La marée humaine qui avait envahi pacifiquement les rues de l'ex-colonie britannique le 9 juin n'avait qu'un objectif: dire "non" à un projet de loi aux termes duquel l'exécutif local aligné sur la Chine entendait permette que l'on envoie des suspects se faire juger par Pékin.
Neuf semaines plus tard, après un nombre incalculable de heurts entre radicaux et forces de l'ordre, la contestation est devenue beaucoup plus profonde, porteuse de revendications diverses et, surtout, d'une colère inimaginable en juin.
Les rues de la mégapole du Sud de la Chine sont désormais, presque chaque soir, le théâtre d'affrontements entre manifestants et policiers, ces derniers faisant un usage de plus en plus important des gaz lacrymogènes et balles en caoutchouc.
D'où le défi sans précédent que constitue cette mobilisation pour les autorités locales, et donc pour Pékin.
"Pas le choix"
A mesure que les choses s'envenimaient, le gouvernement central a surenchéri dans la menace. Et les manifestants dans les actions coup de poing.
On les a vu envahir le parlement local, assiéger des commissariats, paralyser le métro ou multiplier les manifestations simultanées pour éprouver les capacités des forces de l'ordre.
"Nous devons continuer à descendre dans la rue, à nous battre, nous n'avons pas le choix", expliquait lundi soir à l'AFP une manifestante se faisant appeler "Lo", alors que le commissariat de Wanchai (centre) était la cible de volées de cailloux.
"Nous n'avons obtenu gain de cause sur aucune de nos revendications. Le gouvernement refuse de nous écouter".
Certes, la première manifestation, le 9 juin, avait donné lieu à quelques échauffourées.
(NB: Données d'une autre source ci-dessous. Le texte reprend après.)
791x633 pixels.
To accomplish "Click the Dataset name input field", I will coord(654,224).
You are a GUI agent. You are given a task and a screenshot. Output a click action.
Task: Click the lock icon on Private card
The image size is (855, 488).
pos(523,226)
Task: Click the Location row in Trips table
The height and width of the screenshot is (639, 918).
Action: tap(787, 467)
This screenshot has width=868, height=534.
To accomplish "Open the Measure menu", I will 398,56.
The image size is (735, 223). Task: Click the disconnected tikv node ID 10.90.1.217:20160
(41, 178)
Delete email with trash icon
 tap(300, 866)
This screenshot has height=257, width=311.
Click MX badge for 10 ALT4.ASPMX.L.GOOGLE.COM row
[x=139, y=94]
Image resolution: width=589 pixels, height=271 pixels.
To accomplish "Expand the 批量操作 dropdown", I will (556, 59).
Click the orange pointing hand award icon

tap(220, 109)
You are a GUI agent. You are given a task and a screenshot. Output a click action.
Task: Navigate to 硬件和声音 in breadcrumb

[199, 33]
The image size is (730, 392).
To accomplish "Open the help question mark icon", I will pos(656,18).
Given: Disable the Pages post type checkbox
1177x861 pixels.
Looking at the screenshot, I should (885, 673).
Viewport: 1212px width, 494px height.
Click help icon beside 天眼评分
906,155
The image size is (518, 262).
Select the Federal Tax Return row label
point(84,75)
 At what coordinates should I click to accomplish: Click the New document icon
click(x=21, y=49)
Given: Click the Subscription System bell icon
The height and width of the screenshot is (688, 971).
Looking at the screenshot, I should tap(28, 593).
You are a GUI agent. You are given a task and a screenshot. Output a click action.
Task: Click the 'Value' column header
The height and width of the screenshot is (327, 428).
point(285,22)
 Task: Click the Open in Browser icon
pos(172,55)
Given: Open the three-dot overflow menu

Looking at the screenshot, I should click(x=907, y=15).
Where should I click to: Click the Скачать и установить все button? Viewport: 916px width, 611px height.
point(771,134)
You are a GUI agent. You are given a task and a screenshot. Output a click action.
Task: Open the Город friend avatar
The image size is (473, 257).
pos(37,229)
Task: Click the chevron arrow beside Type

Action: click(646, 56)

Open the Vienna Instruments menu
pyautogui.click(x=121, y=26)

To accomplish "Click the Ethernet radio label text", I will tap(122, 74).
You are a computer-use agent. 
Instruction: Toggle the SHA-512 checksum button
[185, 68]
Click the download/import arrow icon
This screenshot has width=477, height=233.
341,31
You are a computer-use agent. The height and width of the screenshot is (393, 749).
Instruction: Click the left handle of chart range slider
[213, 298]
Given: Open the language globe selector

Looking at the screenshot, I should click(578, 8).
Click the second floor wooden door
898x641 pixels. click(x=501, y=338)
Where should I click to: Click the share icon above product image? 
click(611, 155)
Mais personne ne pouvait alors imaginer que ce havre de stabilité qu'est Hong Kong puisse basculer si rapidement.
Le mot d'ordre qu'on entendait alors le plus était "chit wui" ("retrait"), en référence au projet de loi.
Désormais, c'est "Reprendre Hong Kong, la révolution de notre temps", un slogan inventé par un indépendantiste actuellement détenu.
"Ceux qui jouent avec le feu"
Tagué sur les murs, on lit un autre slogan: "Vous nous avez appris que les défilés pacifiques ne servaient à rien".
La cheffe de l'exécutif, Carry Lam, nommée par Pékin, n'a fait aucune concession, si ce n'est la suspension du projet sur les extraditions.
Loin de faire des concessions, celle dont les manifestants demandent la démission les a accusés lundi de vouloir "renverser" Hong Kong, et même "détruire" la vie de ses habitants.
Elle a reçu un soutien total du gouvernement central qui a affirmé mardi qu'il ne fallait pas prendre la retenue de Pékin pour un aveu de faiblesse: "Ceux qui jouent avec le feu périront par le feu."
Pour les experts, d'autres affrontements semblent inévitables dans les semaines voire les mois à venir.
"Il y aura une escalade dans la confrontation entre les manifestants et la police", prédit le politologue basé à Hong Kong Willy Lam qui reconnaît qu'il est "difficile d'anticiper l'issue".
Pékin joue la montre
Pour lui, les manifestations pourraient s'arrêter si Pékin autorisait Mme Lam à des concessions -sa démission ou l'ouverture d'une enquête- ou si la Chine envoyait son armée ou sa police.
Mais les deux options sont risquées pour la réputation du président chinois Xi Jinping, qui sera accusé d'être trop faible, ou trop dur.
D'autant, observe Willy Lam, que le président chinois n'a pas envie que la crise éclipse les célébrations en octobre du 70e anniversaire de la fondation du régime.
Il se peut aussi que Pékin joue la montre et parie sur le pourrissement de la crise.
La tactique, doublée d'intimidations des leaders, parfois de leur arrestation, avait payé lors du "mouvement des parapluies" qui avait paralysé le centre de la ville pendant 79 jours en 2014.
"Alors que la mobilisation traînait en longueur, une large portion de la population s'était désolidarisée en raison de la gêne que le mouvement créait dans leur vie quotidienne et du fait qu'aucune concession de Pékin n'était en vue", rappelle M. Lam.
Mais cet été, la détermination semble encore plus forte chez les manifestants, dont beaucoup pensent que leurs libertés se sont dégradées en cinq ans, à cause de Pékin.